Partinin avukatı Burhanettin Sevencan ve Muammer Cemaloğlu´nun açtığı davanın dilekçesinde, Şık´ın, Bazı Kanun ve Kanun Hükmünde Kararnamelerde Değişiklik Yapılmasına Dair Kanun Teklifi´nin birinci maddesi üzerine söz talep edip Meclis kürsüsünde konuşma yaptığı belirtildi.
Şık´ın, konuşmasında, "yasa tasarısının içeriği ile ilgisiz şekilde, AK Parti hakkında akla, mantığa ve vicdana sığmayan, tamamen iftira niteliğinde bazı açıklamalar yaptığı, açıklamalarında AK Parti´ye yönelik, katlanılması asla mümkün olmayan çok ağır hakaret, suç isnadı ve iftiralarda bulunduğu" ifade edilen dilekçede, Şık´ın konuşmasından bölümlere yer verildi.
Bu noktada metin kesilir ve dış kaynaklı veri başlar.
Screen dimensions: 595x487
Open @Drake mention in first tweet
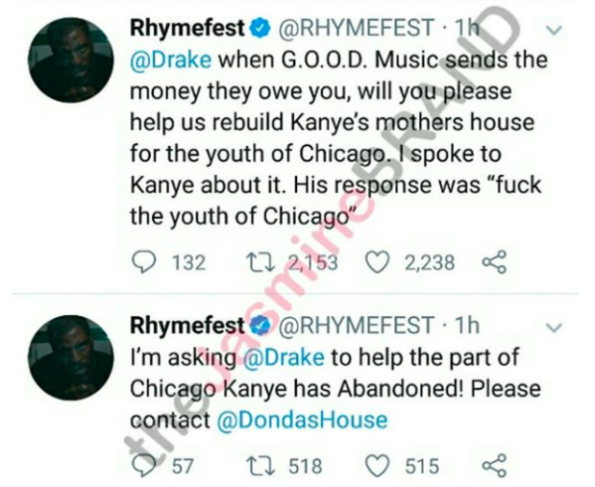[x=171, y=60]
Şık´ın söylemleri üzerine TBMM Genel Kurulunda gerginlik yaşandığı ve oturuma ara verildiği belirtilen dilekçede, akabinde, Şık´ın iki birleşim Meclisten çıkarma cezası aldığı hatırlatıldı ve şöyle denildi:
"Davalının yapmış olduğu konuşmada iktidar partisi olan müvekkil Adalet ve Kalkınma Partisi hakkında sarf ettiği ifadelerin ve iddiaların tamamı gerçek dışı ve hayal mahsulüdür. Bu tarz asılsız iddialarla gündeme gelmek, davalının mensubu bulunduğu partinin siyasi ideolojisi haline gelmiştir. Davalının, davaya konu açıklamalarında bahsettiği hususlar akıl, mantık ve vicdanla bağdaşmayan, gerçekle hiçbir ilgisi olmayan, tamamen hakaret ve iftira kastıyla ortaya atılmış asılsız ve mesnetsiz olmanın ötesinde, açıkça müvekkilin kişilik haklarını ihlal eden mahiyettedir.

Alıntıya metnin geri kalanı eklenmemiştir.